■ Task instructions:
The records below must be transcribed exactly, with each picture left out.
(Extracted entries)
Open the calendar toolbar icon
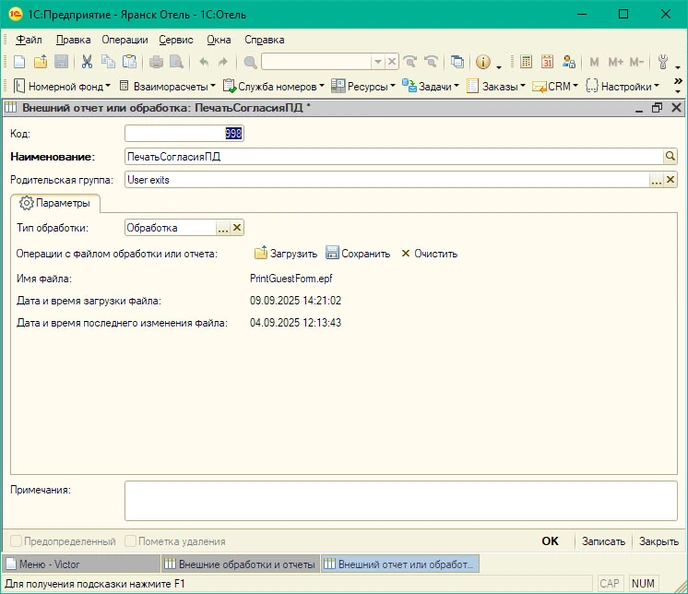Screen dimensions: 688x594 (x=547, y=62)
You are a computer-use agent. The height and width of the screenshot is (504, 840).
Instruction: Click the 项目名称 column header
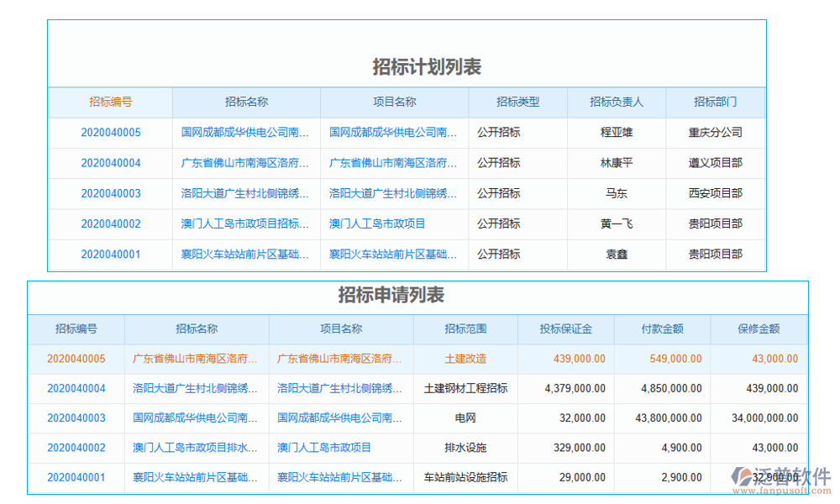395,102
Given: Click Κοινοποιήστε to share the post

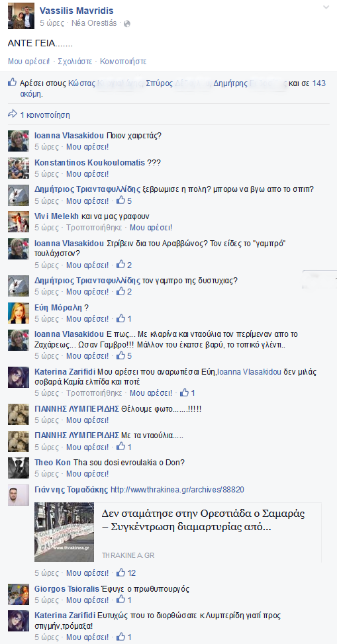Looking at the screenshot, I should pyautogui.click(x=123, y=62).
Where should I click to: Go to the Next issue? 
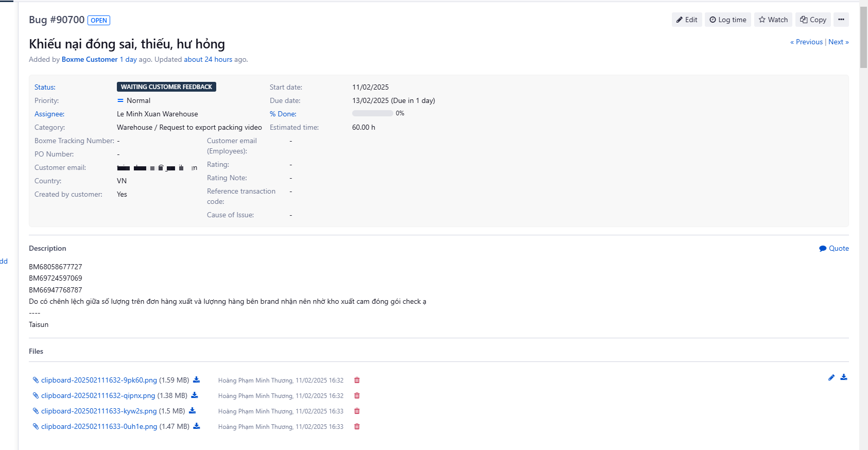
(End Extracted entries)
■ Answer to the exercise:
Open the calendar toolbar icon
Screen dimensions: 688x594 (x=547, y=62)
You are a computer-use agent. The height and width of the screenshot is (504, 840).
Instruction: Click the 项目名称 column header
395,102
Given: Click Κοινοποιήστε to share the post

Looking at the screenshot, I should pyautogui.click(x=123, y=62).
Where should I click to: Go to the Next issue? 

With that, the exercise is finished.